Stored records:
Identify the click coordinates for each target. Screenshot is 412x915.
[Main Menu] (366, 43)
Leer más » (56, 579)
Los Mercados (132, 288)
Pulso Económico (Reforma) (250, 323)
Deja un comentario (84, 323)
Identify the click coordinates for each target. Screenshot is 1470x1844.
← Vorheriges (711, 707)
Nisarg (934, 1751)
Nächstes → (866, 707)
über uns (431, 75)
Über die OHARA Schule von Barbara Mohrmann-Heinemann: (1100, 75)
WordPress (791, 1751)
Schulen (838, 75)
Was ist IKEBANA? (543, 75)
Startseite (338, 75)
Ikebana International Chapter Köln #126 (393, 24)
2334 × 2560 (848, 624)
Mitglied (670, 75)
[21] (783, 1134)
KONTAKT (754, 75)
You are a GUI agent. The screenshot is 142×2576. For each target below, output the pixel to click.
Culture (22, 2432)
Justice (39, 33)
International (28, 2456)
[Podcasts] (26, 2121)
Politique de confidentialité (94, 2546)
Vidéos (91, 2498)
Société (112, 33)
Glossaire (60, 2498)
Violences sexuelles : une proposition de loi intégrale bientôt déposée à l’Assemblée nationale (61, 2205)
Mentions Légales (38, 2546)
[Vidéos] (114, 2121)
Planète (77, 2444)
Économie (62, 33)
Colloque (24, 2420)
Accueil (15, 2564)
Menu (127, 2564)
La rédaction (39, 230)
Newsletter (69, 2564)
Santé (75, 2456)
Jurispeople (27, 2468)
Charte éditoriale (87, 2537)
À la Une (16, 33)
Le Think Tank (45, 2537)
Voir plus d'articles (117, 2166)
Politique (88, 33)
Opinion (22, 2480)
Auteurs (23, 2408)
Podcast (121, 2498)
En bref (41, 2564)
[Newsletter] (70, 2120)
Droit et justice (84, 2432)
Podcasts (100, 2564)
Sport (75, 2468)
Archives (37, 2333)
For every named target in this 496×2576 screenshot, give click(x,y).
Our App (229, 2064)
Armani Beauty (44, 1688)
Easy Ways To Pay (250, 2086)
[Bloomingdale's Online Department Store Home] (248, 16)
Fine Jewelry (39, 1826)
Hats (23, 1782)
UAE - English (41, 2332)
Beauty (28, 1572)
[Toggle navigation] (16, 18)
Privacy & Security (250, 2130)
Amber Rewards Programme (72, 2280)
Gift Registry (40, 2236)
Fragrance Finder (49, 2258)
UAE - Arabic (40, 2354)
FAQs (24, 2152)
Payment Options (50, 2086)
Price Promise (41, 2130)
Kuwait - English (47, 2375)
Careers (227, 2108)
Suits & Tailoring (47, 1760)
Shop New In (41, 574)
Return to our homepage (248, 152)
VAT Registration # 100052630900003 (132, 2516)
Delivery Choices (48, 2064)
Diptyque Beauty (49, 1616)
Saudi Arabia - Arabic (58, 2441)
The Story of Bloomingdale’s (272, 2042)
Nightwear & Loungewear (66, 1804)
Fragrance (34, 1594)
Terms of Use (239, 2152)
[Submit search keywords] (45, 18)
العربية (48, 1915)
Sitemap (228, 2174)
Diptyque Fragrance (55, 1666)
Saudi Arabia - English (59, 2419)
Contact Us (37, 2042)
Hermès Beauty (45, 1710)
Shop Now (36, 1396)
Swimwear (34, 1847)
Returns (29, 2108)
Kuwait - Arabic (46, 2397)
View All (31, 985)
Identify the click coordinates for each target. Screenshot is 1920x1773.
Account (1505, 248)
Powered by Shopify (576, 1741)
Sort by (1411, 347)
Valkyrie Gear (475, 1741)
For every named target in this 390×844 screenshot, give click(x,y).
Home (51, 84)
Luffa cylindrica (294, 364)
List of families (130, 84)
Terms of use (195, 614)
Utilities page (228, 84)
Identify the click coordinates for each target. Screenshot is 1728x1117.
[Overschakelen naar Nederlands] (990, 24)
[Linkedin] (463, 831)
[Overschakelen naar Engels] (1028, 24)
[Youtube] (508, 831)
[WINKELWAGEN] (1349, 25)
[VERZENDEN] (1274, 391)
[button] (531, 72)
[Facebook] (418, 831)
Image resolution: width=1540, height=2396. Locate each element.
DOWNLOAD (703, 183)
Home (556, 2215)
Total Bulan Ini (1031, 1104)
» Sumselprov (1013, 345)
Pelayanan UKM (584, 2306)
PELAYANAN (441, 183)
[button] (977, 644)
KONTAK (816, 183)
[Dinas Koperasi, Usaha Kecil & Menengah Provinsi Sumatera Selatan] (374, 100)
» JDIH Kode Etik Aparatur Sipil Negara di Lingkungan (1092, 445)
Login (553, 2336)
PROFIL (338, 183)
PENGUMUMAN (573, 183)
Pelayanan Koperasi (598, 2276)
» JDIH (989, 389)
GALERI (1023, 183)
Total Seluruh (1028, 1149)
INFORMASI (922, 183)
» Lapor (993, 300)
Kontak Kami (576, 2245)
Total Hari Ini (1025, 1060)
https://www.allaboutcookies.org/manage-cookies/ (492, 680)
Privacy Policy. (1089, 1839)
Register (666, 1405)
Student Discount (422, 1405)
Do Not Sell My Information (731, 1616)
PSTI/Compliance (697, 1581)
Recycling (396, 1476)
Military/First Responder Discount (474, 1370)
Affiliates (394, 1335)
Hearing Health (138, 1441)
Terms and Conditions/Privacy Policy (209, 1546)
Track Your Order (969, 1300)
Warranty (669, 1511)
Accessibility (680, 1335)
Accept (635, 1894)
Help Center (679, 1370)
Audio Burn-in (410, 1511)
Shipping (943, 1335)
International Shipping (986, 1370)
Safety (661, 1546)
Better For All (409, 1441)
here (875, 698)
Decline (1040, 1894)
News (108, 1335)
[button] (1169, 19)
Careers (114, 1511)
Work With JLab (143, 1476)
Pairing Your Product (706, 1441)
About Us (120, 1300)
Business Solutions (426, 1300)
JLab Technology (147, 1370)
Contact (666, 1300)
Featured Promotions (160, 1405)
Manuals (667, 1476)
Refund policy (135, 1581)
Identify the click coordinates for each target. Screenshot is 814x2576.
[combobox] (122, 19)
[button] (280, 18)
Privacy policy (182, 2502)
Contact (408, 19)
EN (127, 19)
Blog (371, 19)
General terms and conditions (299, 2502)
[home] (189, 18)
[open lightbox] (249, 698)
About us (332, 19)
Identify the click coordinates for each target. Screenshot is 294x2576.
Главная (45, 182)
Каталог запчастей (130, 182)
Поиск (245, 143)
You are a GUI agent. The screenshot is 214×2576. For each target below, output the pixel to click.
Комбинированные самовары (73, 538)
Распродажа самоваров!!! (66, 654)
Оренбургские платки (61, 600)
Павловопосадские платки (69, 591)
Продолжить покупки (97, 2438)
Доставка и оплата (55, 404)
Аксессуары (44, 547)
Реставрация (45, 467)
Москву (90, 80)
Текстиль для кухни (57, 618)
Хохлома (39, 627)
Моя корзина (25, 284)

_Task item_
Above are the records; print exactly the lines from the line with "Kuwait - English (47, 2375)" to the line with "Sitemap (228, 2174)", including both, and nothing else.

_Finished exercise_
Kuwait - English (47, 2375)
Careers (227, 2108)
Suits & Tailoring (47, 1760)
Shop New In (41, 574)
Return to our homepage (248, 152)
VAT Registration # 100052630900003 (132, 2516)
Delivery Choices (48, 2064)
Diptyque Beauty (49, 1616)
Saudi Arabia - Arabic (58, 2441)
The Story of Bloomingdale’s (272, 2042)
Nightwear & Loungewear (66, 1804)
Fragrance (34, 1594)
Terms of Use (239, 2152)
[Submit search keywords] (45, 18)
العربية (48, 1915)
Sitemap (228, 2174)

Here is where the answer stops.